Fred, el ángel que debía custodiarla hasta su destino, es castigado por cagarla con ejercer como su ángel de la guarda. La única que sabrá quien es en realidad será su mejor amiga,Stacey, de menos luces pero muy tierna y divertida.Además, la nueva Deb-Jane tendrá que lidiar con el hecho de que el novio de antigua Deb trabaja en el bufete de Jane, novio al que tiene prohibido por las altas instancias decirle quién es. De todas formas, quién es Deb/Jane es algo que no tendrá claro hasta el final.

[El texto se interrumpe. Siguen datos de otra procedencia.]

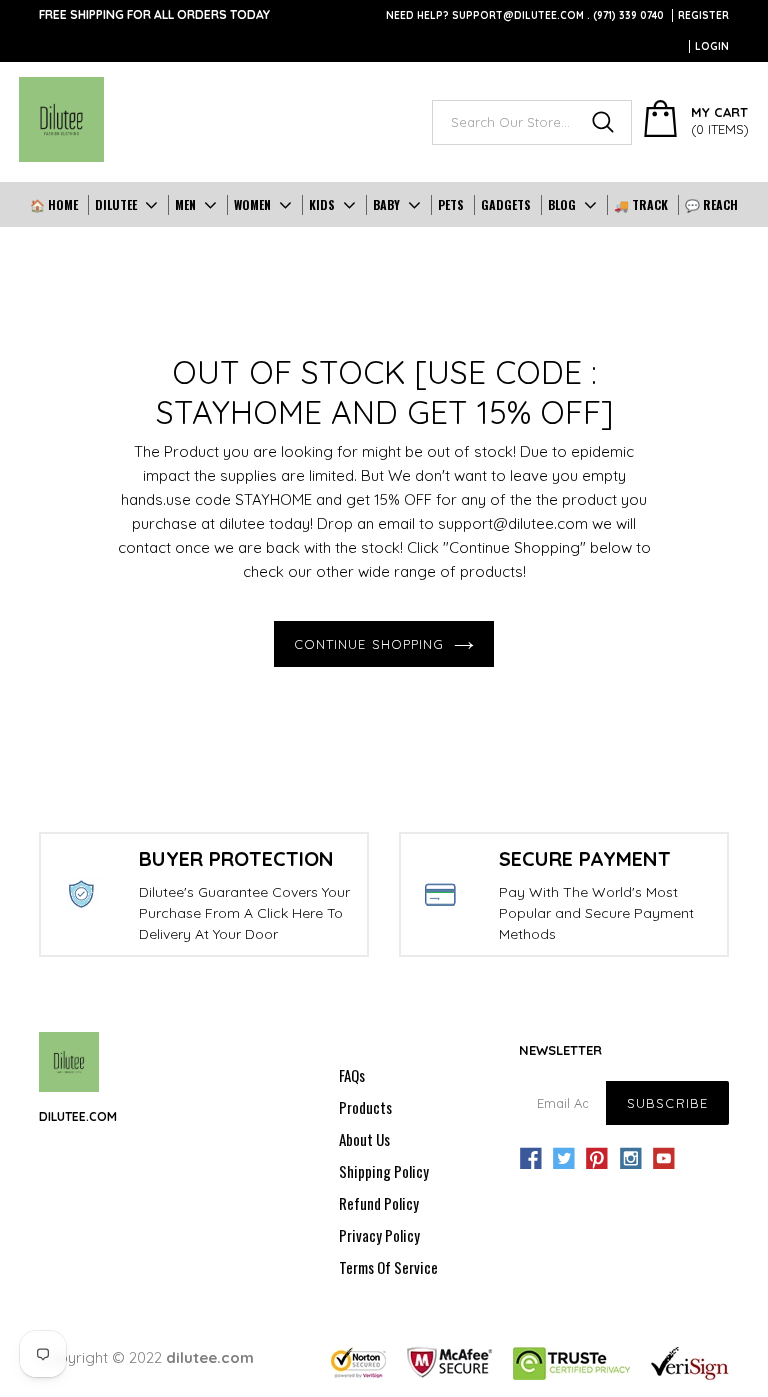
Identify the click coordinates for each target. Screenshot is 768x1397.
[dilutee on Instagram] (631, 1159)
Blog (562, 204)
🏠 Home (54, 204)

Esta fórmula permite tratar el tema de la autoestima desde varios ángulos. Los prejuicios y las etiquetas físicas de ambos arquetipos-guapa pero tonta por un lado y fea(?) pero inteligente por otro nos ofrecen un personaje muy completo y siempre divertido. 

La Divina 

La actriz encargada de protagonizar a la nueva Deb-Jane,Brooke Elliot, es sin duda la responsable de que esta serie ganara la legión de adeptos que alcanzó en su momento.
La serie nació en 2009 y terminó en 2014, tras seis temporadas.La crítica la trató con un respeto moderado aunque salpicada por palabras como ligera, ilógica y sin calidad.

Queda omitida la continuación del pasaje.